## [EXERCISE DIRECTIONS]
Begin at the line containing "Where should I" and copy exactly through the last line of the listing, skipping every picture.

## [RECORDS FOR THIS TASK]
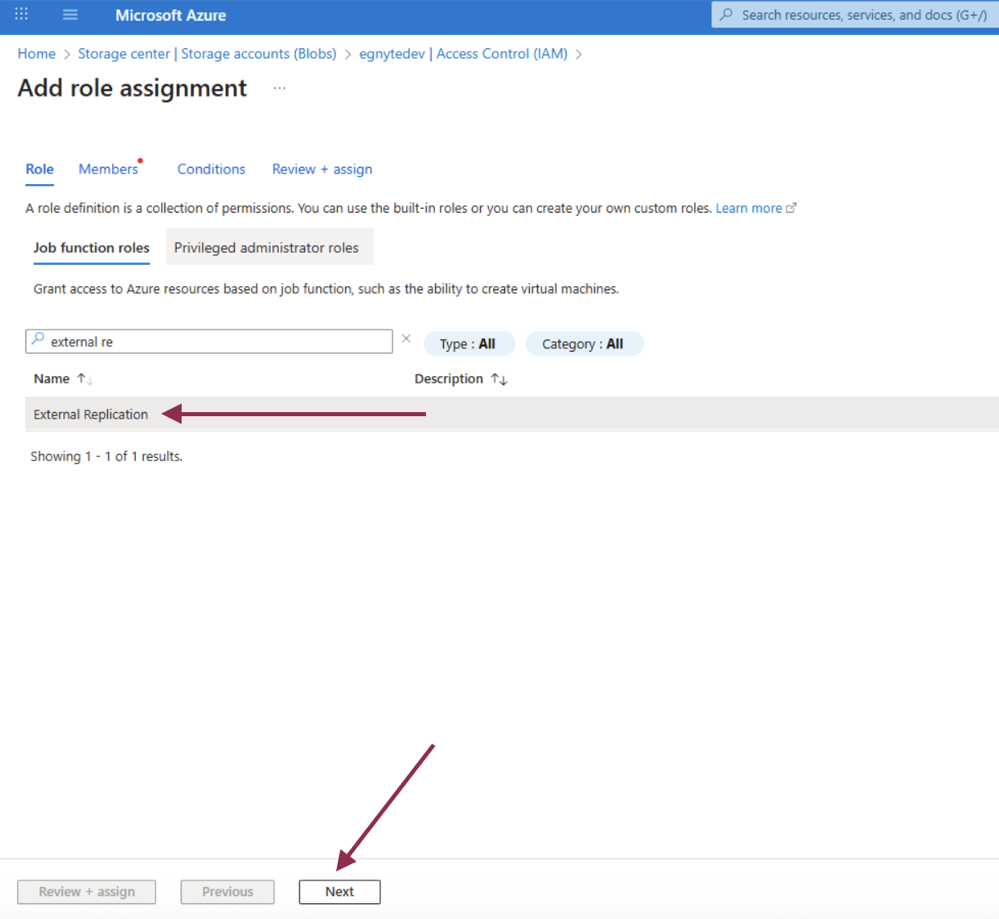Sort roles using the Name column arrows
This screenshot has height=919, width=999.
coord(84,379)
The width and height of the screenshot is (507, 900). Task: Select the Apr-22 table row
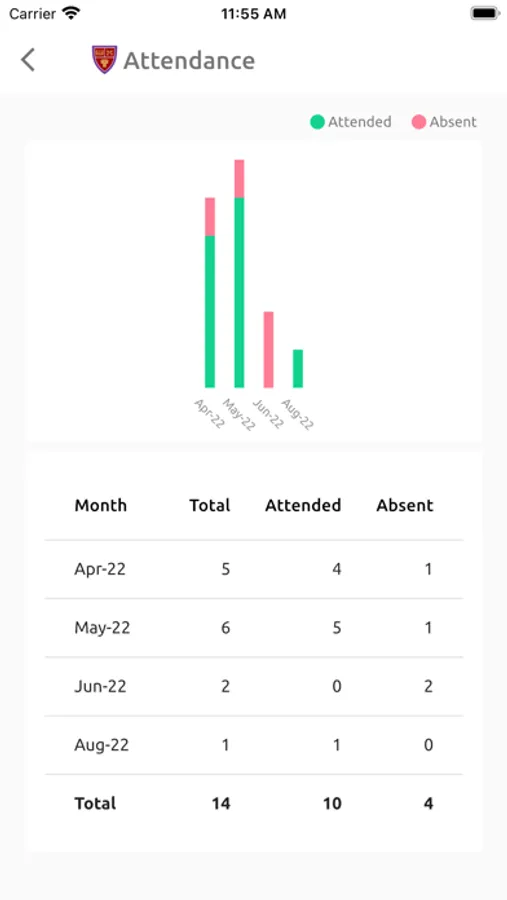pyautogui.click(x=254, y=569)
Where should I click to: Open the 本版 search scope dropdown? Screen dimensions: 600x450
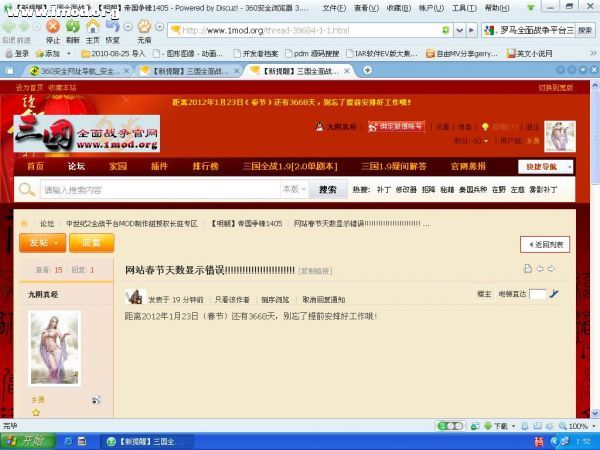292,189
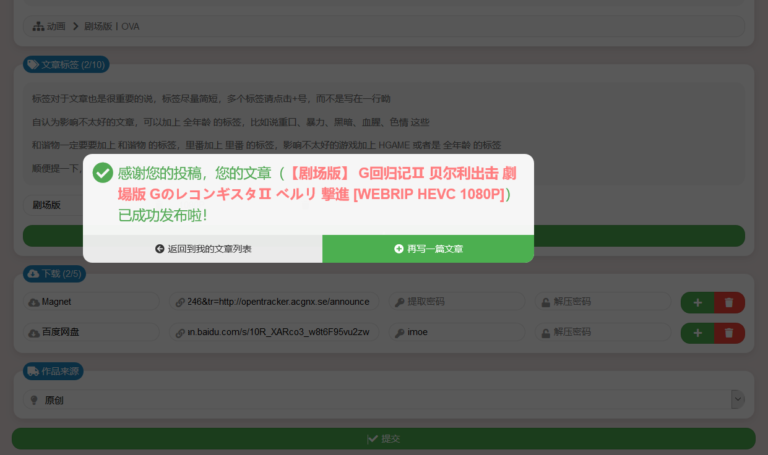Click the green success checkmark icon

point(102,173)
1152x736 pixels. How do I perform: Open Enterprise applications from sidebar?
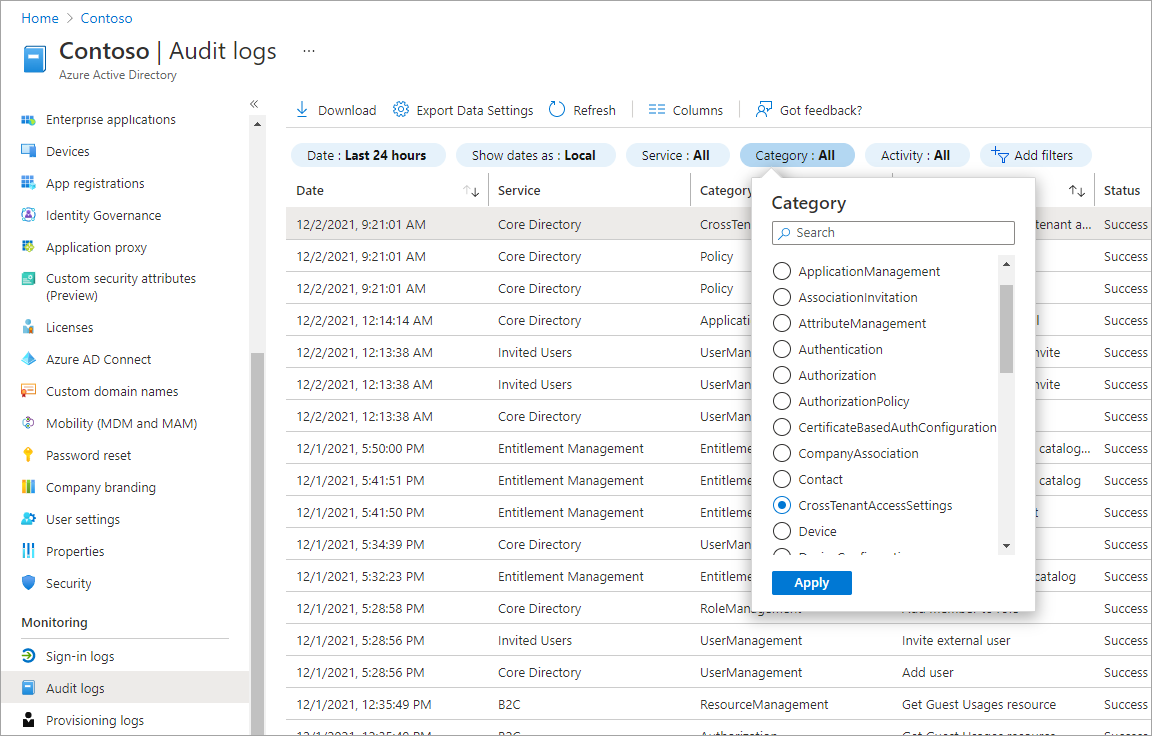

## [RESULT OF THIS EXERCISE]
Where should I click to: Open the 本版 search scope dropdown? Screen dimensions: 600x450
292,189
Click the green success checkmark icon

point(102,173)
1152x736 pixels. How do I perform: Open Enterprise applications from sidebar?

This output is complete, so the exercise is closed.